I am working through a Real Analysis book on my own and have come across the proof of the equivalence relation between two Cauchy sequences, and have a question regarding transitivity.
If we let $x_1,x_2,...$,$y_1,y_2,...$ and $z_1,z_2,...$ be Cauchy sequences of rationals such that the $x-y$ and $y-z$ pairs are equivalent, then we can use the triangle inequality as follows:
For some $\epsilon > 0$ we have an $m$ such that for all $k \geq m$ the following holds:
$|x_k - z_k| \leq |x_k - y_k| + |y_k - z_k| < \epsilon + \epsilon = 2\epsilon$
Now, the way I have seen it is to let both $|x_k - y_k|$ and $|y_k - z_k|$ be less than $\frac{\epsilon}{2}$ so that we have:
$|x_k - z_k| \leq |x_k - y_k| + |y_k - z_k| < \frac{\epsilon}{2} + \frac{\epsilon}{2} = \epsilon$
I am confused with how we can freely change between these two methods. Is it because our $\epsilon$ is arbitrary and our $m$ is based off of this said $\epsilon$? Is there a simple algebraic step between the two I am missing, or is it just that our $\epsilon$ can be anything so we have just have to let our $m$ shift accordingly?
Given $\epsilon>0,$ they need $|x_k-z_k|<\epsilon,$ so they made $|x_k-y_k|$ and $|y_k-z_k|$ smaller than $\epsilon/2$ for convenience.
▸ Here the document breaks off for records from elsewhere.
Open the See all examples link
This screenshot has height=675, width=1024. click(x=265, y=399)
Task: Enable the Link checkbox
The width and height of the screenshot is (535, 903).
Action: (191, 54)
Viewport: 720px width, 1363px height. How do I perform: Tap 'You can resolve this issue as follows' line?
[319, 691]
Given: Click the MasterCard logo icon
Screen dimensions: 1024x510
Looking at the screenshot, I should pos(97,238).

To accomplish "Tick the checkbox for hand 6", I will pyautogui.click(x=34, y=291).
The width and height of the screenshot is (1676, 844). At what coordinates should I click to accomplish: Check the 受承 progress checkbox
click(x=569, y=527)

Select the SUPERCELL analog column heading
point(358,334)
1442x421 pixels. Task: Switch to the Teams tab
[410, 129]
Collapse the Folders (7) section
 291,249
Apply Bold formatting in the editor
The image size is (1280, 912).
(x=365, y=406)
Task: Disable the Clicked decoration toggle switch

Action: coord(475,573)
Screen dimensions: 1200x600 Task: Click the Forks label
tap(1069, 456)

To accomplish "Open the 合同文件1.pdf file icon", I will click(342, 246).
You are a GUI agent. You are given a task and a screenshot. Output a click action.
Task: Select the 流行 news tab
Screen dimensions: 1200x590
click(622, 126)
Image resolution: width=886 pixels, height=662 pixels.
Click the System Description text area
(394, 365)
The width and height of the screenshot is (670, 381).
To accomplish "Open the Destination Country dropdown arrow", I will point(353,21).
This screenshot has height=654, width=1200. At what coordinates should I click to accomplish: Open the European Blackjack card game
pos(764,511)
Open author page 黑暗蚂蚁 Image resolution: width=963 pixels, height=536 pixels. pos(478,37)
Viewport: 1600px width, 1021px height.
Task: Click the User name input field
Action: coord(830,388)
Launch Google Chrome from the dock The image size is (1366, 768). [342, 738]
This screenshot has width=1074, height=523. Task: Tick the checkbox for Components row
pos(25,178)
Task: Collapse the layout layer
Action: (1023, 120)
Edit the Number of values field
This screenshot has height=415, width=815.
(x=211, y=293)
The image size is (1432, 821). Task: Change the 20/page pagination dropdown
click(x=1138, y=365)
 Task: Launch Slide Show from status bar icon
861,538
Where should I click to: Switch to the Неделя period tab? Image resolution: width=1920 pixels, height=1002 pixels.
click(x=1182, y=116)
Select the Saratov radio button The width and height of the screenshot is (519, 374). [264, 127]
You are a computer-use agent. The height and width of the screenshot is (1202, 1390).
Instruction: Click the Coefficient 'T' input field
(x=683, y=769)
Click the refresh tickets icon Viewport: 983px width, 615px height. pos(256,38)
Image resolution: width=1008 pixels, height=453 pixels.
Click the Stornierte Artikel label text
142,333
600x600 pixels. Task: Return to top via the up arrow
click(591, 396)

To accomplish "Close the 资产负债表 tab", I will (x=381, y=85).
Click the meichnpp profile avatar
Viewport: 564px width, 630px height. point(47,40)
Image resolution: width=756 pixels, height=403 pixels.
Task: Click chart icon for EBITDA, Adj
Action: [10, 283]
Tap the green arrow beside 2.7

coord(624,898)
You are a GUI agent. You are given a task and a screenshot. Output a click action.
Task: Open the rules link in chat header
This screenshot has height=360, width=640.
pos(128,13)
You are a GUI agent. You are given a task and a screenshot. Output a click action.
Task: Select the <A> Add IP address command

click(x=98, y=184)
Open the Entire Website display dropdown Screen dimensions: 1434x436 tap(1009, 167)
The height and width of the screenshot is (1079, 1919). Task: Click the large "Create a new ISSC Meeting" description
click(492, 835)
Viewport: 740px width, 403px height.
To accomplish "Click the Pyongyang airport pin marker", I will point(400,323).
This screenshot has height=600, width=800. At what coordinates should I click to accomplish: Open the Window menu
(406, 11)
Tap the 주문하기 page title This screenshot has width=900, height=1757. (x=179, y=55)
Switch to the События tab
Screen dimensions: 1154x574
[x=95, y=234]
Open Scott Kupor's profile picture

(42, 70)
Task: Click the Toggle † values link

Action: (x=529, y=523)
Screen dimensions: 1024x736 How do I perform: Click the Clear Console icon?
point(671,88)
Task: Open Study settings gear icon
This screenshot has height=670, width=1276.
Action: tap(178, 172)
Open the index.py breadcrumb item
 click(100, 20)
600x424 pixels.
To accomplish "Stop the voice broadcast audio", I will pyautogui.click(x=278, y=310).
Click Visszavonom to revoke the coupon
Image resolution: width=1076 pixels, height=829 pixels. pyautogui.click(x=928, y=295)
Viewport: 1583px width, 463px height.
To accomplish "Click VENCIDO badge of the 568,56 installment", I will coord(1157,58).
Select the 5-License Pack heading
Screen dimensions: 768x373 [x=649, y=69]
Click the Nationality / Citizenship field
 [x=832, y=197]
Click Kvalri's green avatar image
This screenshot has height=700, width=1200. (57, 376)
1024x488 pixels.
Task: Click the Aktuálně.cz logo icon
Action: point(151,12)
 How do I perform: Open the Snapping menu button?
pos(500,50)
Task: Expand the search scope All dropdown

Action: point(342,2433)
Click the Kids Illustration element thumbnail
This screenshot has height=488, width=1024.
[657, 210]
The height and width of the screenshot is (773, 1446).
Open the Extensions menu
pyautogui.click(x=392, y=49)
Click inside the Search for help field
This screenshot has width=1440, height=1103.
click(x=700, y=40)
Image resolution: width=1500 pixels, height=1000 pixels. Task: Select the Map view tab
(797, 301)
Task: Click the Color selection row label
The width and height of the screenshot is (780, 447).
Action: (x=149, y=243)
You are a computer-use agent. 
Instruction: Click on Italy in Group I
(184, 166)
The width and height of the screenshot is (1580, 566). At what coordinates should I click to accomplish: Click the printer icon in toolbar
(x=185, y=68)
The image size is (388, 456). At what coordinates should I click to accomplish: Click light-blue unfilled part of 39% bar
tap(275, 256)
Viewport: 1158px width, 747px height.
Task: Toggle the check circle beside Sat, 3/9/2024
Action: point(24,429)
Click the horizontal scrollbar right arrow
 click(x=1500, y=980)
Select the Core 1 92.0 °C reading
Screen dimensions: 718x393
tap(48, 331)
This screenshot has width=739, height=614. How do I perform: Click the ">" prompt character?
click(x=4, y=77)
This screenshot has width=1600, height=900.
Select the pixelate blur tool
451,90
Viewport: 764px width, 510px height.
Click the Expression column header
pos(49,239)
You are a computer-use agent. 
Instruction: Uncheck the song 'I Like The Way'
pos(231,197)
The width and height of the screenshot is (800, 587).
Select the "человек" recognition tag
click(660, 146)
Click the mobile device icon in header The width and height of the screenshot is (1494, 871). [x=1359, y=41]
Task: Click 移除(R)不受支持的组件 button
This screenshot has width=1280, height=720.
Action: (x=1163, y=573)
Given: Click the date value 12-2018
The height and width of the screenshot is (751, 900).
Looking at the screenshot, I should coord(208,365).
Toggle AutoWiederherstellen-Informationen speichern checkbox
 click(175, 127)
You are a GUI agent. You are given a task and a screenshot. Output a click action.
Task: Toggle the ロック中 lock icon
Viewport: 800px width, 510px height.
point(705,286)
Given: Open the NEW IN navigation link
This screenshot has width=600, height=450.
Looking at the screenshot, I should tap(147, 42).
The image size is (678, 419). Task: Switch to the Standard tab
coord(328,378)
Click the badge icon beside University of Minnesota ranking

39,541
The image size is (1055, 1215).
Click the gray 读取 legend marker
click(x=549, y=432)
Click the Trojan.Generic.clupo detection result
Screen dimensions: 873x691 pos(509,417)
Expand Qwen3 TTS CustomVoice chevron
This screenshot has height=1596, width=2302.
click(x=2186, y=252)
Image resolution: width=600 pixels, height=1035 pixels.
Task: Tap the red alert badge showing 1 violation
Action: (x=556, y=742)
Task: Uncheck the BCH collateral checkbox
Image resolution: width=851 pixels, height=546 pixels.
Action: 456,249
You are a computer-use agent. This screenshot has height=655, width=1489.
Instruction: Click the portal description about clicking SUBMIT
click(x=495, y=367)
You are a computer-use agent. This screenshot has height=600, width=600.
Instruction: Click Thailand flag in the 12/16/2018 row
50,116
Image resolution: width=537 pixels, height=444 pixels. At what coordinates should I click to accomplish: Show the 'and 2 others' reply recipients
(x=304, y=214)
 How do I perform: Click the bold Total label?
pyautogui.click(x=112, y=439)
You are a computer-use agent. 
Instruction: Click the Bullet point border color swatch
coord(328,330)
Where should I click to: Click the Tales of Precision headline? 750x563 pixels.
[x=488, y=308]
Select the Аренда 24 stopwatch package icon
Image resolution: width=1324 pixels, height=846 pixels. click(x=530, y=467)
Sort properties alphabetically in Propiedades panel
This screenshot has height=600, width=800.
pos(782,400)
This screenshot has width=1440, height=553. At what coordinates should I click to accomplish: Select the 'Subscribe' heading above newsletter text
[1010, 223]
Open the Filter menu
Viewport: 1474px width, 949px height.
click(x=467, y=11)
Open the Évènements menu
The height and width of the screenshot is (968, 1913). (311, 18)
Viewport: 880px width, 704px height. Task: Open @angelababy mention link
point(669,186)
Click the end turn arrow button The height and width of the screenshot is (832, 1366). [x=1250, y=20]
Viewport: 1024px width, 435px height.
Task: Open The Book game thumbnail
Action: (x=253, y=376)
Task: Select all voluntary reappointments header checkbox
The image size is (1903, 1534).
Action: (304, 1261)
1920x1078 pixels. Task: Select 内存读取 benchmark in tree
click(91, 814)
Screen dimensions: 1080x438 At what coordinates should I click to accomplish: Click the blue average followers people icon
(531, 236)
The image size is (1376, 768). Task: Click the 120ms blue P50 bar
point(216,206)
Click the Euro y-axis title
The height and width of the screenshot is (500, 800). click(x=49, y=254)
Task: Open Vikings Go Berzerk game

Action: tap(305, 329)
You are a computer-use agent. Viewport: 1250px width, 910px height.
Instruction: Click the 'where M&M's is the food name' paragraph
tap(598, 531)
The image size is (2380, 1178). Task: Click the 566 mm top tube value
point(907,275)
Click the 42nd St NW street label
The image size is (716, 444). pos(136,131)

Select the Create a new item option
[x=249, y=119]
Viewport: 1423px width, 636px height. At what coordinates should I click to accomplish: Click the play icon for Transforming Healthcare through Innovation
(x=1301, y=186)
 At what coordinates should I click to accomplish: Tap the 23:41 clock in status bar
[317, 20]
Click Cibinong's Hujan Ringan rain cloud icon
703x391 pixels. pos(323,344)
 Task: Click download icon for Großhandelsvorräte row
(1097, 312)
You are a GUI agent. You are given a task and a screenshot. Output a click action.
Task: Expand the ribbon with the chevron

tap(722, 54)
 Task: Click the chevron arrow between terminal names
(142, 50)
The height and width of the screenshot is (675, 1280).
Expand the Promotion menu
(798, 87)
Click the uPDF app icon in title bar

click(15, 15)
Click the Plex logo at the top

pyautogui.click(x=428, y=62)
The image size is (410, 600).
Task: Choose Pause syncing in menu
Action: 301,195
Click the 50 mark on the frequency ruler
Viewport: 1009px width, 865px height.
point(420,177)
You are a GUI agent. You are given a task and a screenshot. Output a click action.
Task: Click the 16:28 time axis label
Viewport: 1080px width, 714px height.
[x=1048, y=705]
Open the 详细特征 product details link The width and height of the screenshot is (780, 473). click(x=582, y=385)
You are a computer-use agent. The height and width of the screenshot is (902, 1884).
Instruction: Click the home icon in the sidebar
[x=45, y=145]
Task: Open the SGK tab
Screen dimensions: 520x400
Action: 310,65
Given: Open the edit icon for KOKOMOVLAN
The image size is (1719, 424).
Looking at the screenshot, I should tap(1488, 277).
This way at the end they get $|x_k-z_k|<\epsilon$ and not $|x_k-z_k|<2\epsilon.$
Here is the justification: For each $\epsilon>0,$ there exists $m$ such that for all $k\geq m$ we have $|x_k-y_k|<\epsilon$ and $|y_k-z_k|<\epsilon.$
Thus, given $\epsilon>0,$ we can let $\epsilon'=\epsilon/2.$ Then $\epsilon'>0$ as well, so there exists $m$ such that for all $k\geq m$ we have $|x_k-y_k|<\epsilon'=\epsilon/2$ and $|y_k-z_k|<\epsilon'=\epsilon/2.$